Segment Open

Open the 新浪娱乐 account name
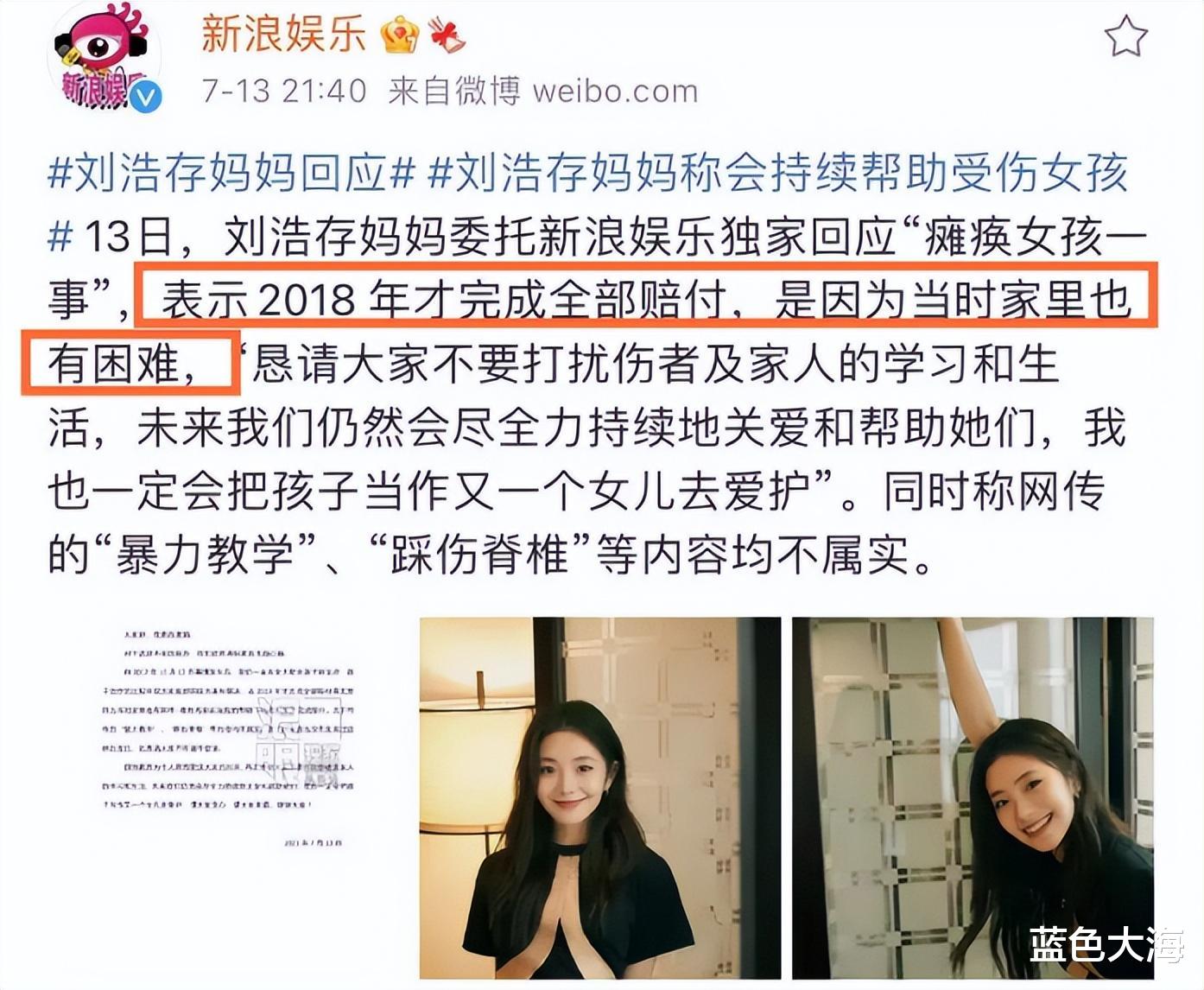Image resolution: width=1204 pixels, height=990 pixels. pos(284,35)
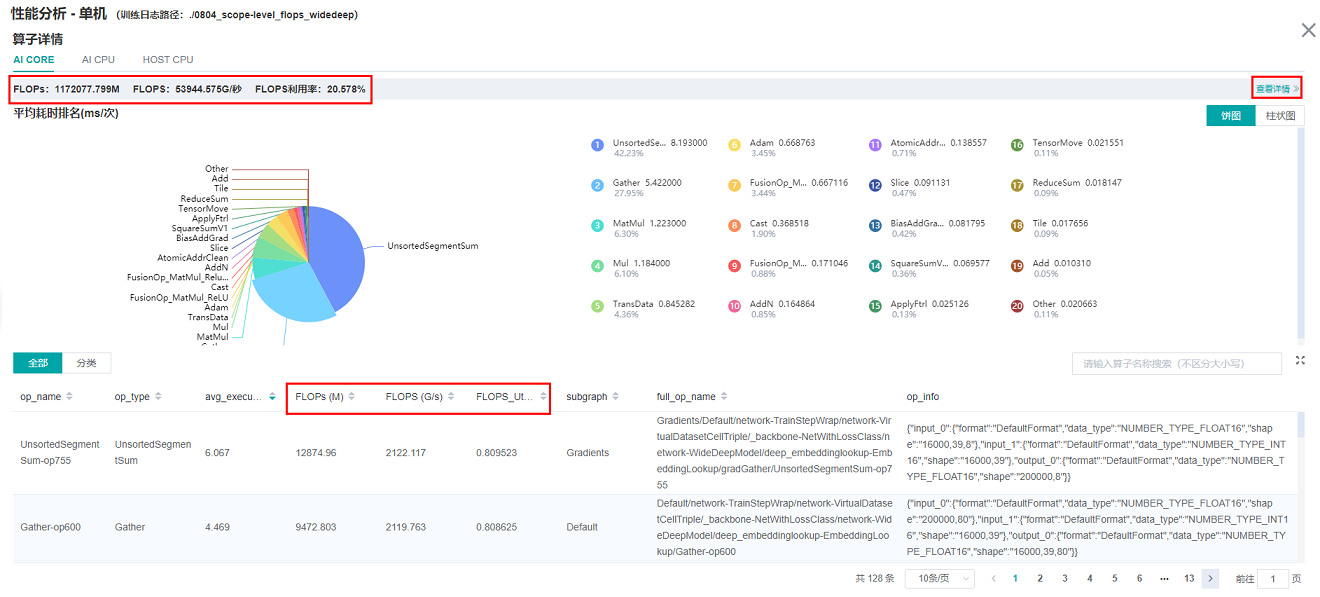The width and height of the screenshot is (1320, 597).
Task: Sort table by op_type column
Action: point(158,397)
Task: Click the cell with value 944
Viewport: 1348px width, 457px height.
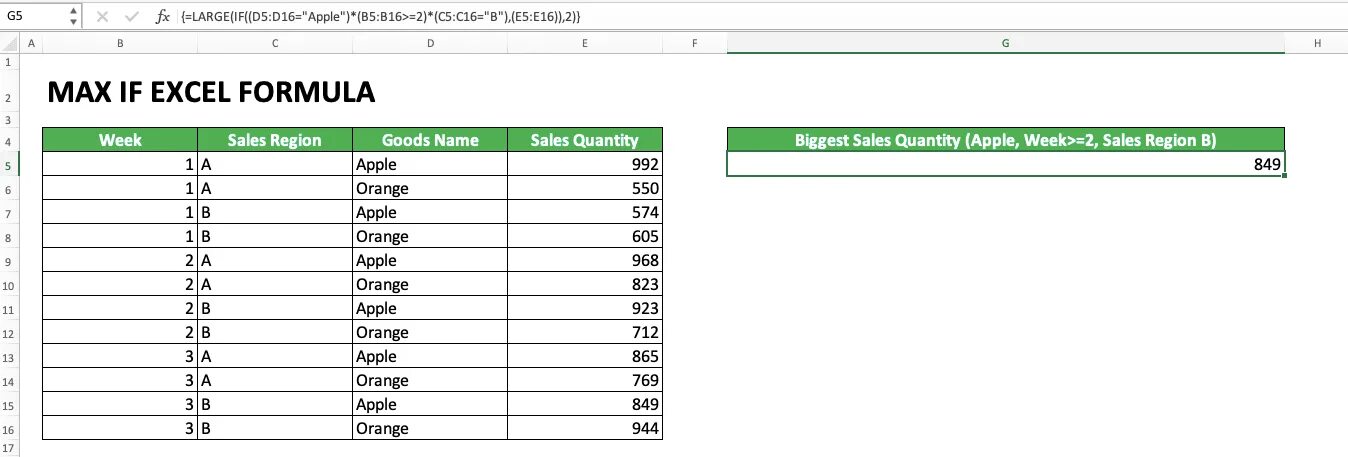Action: [x=584, y=429]
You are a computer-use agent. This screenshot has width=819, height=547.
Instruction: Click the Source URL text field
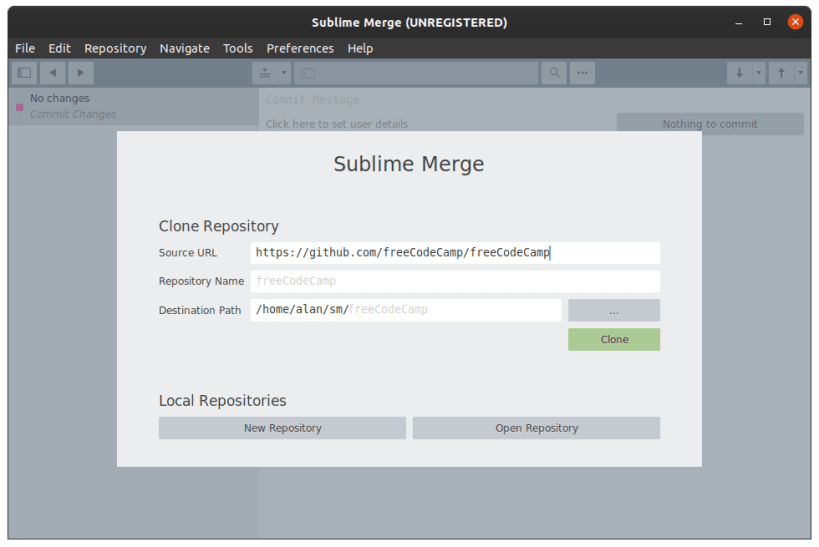455,253
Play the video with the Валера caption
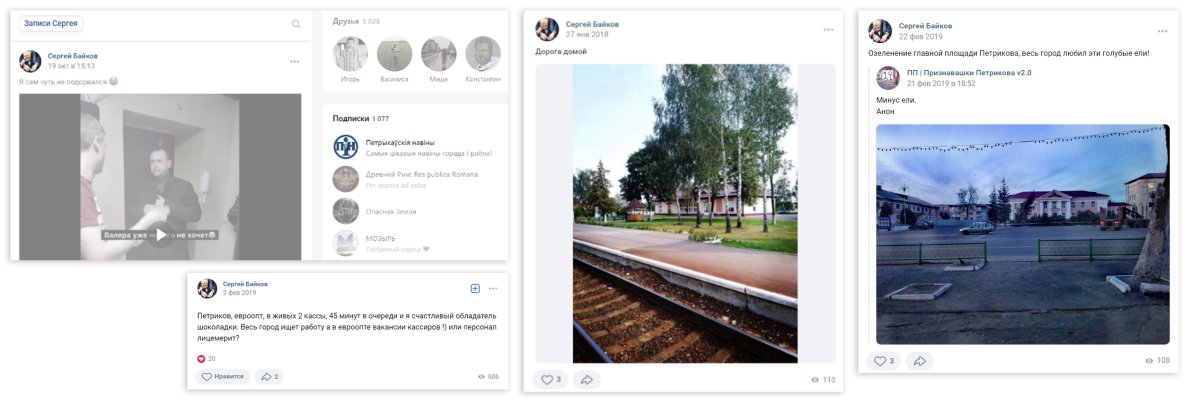This screenshot has height=406, width=1200. pyautogui.click(x=161, y=235)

Segment Closed

* _TRY IT_
Keep the pictures out of your copy. Copy only the lines from the line that holds "Viewport: 1348px width, 457px height." through the last line of the listing above, both included.

* _OUTPUT BELOW_
Viewport: 1348px width, 457px height.
Action: [x=584, y=429]
You are a computer-use agent. This screenshot has width=819, height=547.
Instruction: Click the Source URL text field
455,253
Play the video with the Валера caption
This screenshot has height=406, width=1200. pyautogui.click(x=161, y=235)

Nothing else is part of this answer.